■ Problem to work on
Below are the records. List every line holding the word "computer".

[Source records]
────────────────────────────────────────

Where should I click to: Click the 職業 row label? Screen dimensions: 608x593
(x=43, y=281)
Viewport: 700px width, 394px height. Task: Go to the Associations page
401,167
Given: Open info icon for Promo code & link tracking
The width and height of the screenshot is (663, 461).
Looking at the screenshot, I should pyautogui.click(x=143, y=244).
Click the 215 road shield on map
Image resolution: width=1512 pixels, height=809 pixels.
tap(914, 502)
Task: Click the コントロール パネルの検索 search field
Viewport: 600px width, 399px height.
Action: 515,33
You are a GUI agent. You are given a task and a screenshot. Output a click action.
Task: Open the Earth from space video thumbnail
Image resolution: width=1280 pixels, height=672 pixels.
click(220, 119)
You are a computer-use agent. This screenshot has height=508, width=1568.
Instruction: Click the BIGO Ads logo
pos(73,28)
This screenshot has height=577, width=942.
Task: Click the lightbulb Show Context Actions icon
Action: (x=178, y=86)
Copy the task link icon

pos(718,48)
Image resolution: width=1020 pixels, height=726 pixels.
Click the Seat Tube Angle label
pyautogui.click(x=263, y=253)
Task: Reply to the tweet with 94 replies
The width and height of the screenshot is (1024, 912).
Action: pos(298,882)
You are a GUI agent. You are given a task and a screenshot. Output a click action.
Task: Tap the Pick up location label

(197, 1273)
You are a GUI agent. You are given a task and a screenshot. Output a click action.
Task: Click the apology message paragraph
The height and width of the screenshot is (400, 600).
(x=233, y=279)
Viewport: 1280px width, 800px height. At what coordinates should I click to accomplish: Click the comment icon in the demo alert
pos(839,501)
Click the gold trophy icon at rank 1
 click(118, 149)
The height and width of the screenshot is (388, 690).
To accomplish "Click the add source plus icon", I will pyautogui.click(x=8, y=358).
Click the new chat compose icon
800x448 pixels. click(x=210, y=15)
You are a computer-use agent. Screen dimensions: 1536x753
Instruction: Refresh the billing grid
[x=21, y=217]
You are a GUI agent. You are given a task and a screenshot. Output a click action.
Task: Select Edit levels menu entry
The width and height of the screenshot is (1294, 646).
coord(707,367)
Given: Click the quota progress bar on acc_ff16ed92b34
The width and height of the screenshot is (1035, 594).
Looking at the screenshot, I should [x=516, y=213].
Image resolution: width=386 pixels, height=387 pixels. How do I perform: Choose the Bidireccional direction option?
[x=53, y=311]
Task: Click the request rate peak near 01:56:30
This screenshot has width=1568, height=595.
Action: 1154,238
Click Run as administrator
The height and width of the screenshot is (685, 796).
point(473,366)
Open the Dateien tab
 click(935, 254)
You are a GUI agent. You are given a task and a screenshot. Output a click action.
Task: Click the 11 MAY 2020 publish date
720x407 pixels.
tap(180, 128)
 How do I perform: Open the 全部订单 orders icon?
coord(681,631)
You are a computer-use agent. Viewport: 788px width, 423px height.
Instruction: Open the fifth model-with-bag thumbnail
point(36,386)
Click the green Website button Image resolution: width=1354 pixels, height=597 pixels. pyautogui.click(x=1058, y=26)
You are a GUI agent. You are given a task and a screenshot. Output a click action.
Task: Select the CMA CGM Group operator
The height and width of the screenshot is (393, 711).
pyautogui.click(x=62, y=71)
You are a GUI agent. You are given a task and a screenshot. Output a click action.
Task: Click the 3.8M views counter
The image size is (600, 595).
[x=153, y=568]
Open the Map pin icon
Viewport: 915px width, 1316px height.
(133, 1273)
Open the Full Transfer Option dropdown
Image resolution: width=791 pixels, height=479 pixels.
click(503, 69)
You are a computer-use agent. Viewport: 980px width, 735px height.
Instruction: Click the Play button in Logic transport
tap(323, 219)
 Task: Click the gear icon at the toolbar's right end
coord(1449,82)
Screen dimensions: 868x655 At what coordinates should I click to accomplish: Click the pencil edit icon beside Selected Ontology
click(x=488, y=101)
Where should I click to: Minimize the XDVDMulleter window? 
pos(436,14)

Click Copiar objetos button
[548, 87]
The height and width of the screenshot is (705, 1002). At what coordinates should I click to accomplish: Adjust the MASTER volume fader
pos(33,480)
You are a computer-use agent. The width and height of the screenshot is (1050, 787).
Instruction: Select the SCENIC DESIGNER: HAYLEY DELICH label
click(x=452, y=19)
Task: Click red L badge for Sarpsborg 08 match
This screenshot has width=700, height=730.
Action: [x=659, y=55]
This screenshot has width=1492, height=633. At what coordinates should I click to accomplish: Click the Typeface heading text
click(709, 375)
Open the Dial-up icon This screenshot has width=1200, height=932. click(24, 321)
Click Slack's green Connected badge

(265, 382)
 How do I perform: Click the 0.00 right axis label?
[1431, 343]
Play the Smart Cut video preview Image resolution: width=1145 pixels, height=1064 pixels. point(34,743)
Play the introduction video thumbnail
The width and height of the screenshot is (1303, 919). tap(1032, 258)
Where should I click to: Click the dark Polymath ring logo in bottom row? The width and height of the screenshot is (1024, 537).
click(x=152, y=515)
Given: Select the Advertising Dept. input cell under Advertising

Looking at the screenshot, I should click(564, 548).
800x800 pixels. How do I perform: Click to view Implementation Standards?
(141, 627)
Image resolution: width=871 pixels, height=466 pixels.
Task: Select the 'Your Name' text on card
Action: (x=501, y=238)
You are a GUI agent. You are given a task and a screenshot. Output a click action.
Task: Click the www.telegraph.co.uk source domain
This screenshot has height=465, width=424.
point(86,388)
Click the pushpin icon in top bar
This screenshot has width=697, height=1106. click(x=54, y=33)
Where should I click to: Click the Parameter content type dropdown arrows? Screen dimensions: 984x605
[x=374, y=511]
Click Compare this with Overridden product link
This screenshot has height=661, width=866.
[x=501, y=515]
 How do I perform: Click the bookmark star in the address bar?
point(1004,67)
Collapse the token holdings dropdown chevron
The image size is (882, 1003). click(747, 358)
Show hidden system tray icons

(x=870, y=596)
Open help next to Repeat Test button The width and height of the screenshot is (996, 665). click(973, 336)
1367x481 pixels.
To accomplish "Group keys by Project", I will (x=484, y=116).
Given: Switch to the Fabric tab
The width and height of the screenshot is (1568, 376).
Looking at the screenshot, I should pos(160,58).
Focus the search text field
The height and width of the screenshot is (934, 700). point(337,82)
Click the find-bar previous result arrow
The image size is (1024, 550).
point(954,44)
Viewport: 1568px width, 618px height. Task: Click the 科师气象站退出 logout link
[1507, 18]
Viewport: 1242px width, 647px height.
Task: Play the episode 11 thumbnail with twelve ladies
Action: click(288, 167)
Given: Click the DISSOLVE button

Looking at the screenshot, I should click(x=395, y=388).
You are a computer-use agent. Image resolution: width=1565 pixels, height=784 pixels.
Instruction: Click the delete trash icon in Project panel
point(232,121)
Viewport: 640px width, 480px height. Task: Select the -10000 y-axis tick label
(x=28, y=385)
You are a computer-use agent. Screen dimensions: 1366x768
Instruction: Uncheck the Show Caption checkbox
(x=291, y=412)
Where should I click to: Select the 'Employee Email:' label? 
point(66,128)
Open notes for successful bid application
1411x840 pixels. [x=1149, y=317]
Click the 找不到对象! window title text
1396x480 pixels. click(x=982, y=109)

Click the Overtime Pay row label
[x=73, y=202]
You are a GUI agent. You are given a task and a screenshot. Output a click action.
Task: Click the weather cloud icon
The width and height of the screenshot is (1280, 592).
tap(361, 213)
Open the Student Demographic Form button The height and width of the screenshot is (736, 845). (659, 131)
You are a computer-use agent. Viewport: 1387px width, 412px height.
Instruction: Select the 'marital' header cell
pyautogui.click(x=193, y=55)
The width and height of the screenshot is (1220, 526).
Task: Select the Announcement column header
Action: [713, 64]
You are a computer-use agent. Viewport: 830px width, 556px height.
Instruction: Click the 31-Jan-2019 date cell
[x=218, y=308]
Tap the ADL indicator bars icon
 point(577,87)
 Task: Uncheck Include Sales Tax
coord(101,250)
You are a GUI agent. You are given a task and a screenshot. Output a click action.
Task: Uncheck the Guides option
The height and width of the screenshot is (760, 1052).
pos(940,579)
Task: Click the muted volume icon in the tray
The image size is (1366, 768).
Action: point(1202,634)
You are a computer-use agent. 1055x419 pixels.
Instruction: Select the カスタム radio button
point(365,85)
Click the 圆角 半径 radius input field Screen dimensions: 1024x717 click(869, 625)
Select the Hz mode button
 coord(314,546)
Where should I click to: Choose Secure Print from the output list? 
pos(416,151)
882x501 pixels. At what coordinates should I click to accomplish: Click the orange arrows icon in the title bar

────────────────────────────────────────

■ Answer to the exercise
You are a computer-use agent. This screenshot has height=508, width=1568.
You are a computer-use agent. Screen dimensions: 1536x753
You are a computer-use agent. Viewport: 788px width, 423px height.
You are a computer-use agent. Viewport: 980px width, 735px height.
You are a computer-use agent. The width and height of the screenshot is (1050, 787).
You are a computer-use agent. Image resolution: width=1565 pixels, height=784 pixels.
You are a computer-use agent. Screen dimensions: 1366x768
You are a computer-use agent. Viewport: 1387px width, 412px height.
You are a computer-use agent. Viewport: 830px width, 556px height.
You are a computer-use agent. 1055x419 pixels.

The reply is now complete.